## [EXERCISE GOAL]
Reproduce exactly the lines below from the one containing "Given: Open the 新增功能 link" through the one containing "Task: Click the 概要 link in iOS 17 nav", including both, and nothing else.

## [GIVEN DATA]
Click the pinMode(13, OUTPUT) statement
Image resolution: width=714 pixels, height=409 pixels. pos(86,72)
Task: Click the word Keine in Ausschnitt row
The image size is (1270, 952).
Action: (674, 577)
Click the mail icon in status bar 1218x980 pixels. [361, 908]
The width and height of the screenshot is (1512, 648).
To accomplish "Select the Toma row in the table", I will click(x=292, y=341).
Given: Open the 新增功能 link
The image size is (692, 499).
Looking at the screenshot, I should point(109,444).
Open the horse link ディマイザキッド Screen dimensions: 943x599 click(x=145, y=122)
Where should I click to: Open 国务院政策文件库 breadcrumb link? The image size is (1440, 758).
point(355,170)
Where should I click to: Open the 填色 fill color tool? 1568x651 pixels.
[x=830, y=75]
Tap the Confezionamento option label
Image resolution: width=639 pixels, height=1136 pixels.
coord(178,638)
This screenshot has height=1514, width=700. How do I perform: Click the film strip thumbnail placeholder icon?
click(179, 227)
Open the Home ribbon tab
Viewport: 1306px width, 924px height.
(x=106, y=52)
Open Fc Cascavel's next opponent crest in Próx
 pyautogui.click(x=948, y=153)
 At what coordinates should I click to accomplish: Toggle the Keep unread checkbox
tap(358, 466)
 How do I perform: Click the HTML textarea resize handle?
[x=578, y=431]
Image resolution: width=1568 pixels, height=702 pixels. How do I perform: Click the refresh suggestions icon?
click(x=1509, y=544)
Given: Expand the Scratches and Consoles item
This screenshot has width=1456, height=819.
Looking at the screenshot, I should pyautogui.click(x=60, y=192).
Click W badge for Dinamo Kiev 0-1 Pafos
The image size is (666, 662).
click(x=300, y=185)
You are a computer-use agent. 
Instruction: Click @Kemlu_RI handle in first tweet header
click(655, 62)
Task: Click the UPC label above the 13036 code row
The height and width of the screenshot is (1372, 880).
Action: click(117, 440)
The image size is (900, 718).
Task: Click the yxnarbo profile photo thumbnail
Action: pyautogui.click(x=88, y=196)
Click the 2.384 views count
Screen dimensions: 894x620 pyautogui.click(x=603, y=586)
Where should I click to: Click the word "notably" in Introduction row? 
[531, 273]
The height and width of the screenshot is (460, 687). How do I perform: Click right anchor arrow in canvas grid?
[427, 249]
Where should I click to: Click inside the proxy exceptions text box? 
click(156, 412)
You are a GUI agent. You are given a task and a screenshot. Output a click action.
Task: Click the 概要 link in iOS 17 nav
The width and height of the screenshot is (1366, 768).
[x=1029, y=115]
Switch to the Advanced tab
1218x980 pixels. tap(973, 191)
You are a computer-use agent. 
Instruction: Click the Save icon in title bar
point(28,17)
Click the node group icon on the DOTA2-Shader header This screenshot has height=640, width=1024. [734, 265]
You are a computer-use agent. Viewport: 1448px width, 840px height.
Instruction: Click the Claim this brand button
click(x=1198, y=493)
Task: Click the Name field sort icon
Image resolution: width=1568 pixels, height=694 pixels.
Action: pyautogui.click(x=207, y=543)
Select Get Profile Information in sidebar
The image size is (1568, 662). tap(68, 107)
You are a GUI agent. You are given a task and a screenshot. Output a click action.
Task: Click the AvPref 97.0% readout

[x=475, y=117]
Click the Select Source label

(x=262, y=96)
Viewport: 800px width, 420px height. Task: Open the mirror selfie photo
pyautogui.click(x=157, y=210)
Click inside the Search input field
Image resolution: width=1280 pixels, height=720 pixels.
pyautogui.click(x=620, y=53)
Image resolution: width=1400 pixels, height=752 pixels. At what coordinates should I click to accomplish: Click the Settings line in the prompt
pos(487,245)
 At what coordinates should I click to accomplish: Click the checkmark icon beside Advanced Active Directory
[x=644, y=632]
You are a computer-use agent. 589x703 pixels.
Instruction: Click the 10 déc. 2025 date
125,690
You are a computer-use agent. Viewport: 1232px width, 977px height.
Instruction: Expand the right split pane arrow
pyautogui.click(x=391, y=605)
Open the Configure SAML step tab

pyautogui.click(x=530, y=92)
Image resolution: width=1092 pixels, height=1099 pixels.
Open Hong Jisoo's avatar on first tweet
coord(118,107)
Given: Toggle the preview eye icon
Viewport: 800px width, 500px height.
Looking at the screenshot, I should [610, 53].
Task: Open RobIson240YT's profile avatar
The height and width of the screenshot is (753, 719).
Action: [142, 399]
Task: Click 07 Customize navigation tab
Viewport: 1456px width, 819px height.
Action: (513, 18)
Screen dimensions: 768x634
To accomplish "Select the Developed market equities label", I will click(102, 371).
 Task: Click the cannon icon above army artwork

## [RESULT BELOW]
Given: Open the 新增功能 link
The image size is (692, 499).
Looking at the screenshot, I should point(109,444).
Open the horse link ディマイザキッド Screen dimensions: 943x599 click(x=145, y=122)
Where should I click to: Open 国务院政策文件库 breadcrumb link? The image size is (1440, 758).
point(355,170)
Where should I click to: Open the 填色 fill color tool? 1568x651 pixels.
[x=830, y=75]
Tap the Confezionamento option label
Image resolution: width=639 pixels, height=1136 pixels.
coord(178,638)
This screenshot has height=1514, width=700. How do I perform: Click the film strip thumbnail placeholder icon?
click(179, 227)
Open the Home ribbon tab
Viewport: 1306px width, 924px height.
(x=106, y=52)
Open Fc Cascavel's next opponent crest in Próx
 pyautogui.click(x=948, y=153)
 At what coordinates should I click to accomplish: Toggle the Keep unread checkbox
tap(358, 466)
 How do I perform: Click the HTML textarea resize handle?
[x=578, y=431]
Image resolution: width=1568 pixels, height=702 pixels. How do I perform: Click the refresh suggestions icon?
click(x=1509, y=544)
Given: Expand the Scratches and Consoles item
This screenshot has width=1456, height=819.
Looking at the screenshot, I should pyautogui.click(x=60, y=192).
Click W badge for Dinamo Kiev 0-1 Pafos
The image size is (666, 662).
click(x=300, y=185)
You are a computer-use agent. 
Instruction: Click @Kemlu_RI handle in first tweet header
click(655, 62)
Task: Click the UPC label above the 13036 code row
The height and width of the screenshot is (1372, 880).
Action: click(117, 440)
The image size is (900, 718).
Task: Click the yxnarbo profile photo thumbnail
Action: pyautogui.click(x=88, y=196)
Click the 2.384 views count
Screen dimensions: 894x620 pyautogui.click(x=603, y=586)
Where should I click to: Click the word "notably" in Introduction row? 
[531, 273]
The height and width of the screenshot is (460, 687). How do I perform: Click right anchor arrow in canvas grid?
[427, 249]
Where should I click to: Click inside the proxy exceptions text box? 
click(156, 412)
You are a GUI agent. You are given a task and a screenshot. Output a click action.
Task: Click the 概要 link in iOS 17 nav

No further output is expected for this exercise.